= Page excerpt =
──────────────────────────────

Designed to look like a giant fabric care label, the 24 x 36-inch poster bullet-points the trials and tribulations of the World's Greatest Rock 'N' Roll Band like a garment guarantee for a lifestyle.

"Stones withstand," it headlines in big, bold letters, "divorce, slander, rip-offs, slagging, under-age sex, alcohol, drugs. Wash thoroughly."

Smith admits the poster's cheeky British wit may have hampered the item's sales here in the States how many Minnesotans use the word "slagging"? Still, how many among the Stones' aging fan base haven't also tested the fabric of their lives against the harsh extremes of divorce, alcohol and drugs? It's a list of rough elements that have been weathered not only by the band, but also by many of the 40-to-60-year-olds who make up the Stones' core audience today.

Smith imagines the poster would look fitting on the bedroom doors of a generation of still-rockin' parents who've modeled their lifestyle after the hard-living band if only parents still hung rock posters on their bedroom doors. "Over-40-year-olds aren't the ones buying music posters," Smith laments. "But if you ask them which they like, this one's quite popular."

──────────────────────────────

= Data provided =
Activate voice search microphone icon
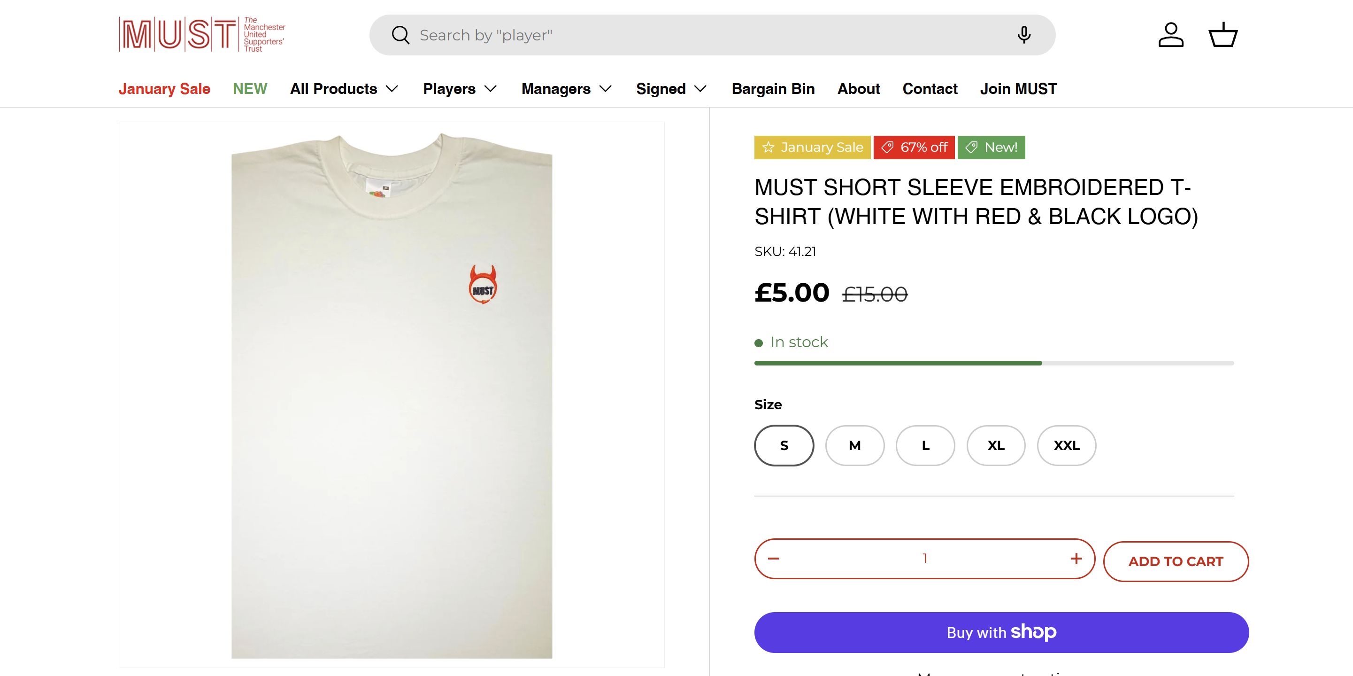Viewport: 1353px width, 676px height. point(1023,35)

──────────────────────────────

= The request =
Write a continuation of the article about the Rolling Stones poster styled as a fabric care label, starting after its final sentence.

= Written answer =
And why not? Like the rebellious words and images the Stones' original fans adorned their rooms with through teenagedom, "Stones Withstand" gives the finger to the one foe in life they're now fighting: old age.

But it also flips a bird, inadvertently, to their kids, raised in the D.A.R.E. era but forced to live under the roof of parents who occasionally look and act a lot like Keith Richards and Anita Pallenberg only without the money or the good connections.

To the young, the Rolling Stones may seem a worse influence on their parents than Eminem seems on them. It's living proof that Mom and Dad can keep on partying like teenagers and trying to look sexy long after even Sally Jessy Raphael would feel embarrassed to be around them.

Because of that, Smith's guess that the words on that poster may ring a little too true for those fans is probably on the mark. The aging baby boomers who might identify most with that laundry list of debauchery also know that if they ever hung a thing like that on their doors boasting about it, they'd surely find it torn down within a week. By their mortified kids.


When it was announced, on the Stones' official Web site, that Ford Motor Company had licensed the band's 1981 hit "Start Me Up" for its new ad campaign (which kicked off with a 30-second TV spot just after midnight on New Year's Day), music critics marked the move as not only additional proof that rock had sold out, but that auto advertisers were now engaged in the ultimate battle of the classic rock bands. With Nissan already using the Who's "Baba O'Riley" and Cadillac riding high on Led Zeppelin's "Rock and Roll," Ford had gone and reeled in the only band that could out-rock the competition.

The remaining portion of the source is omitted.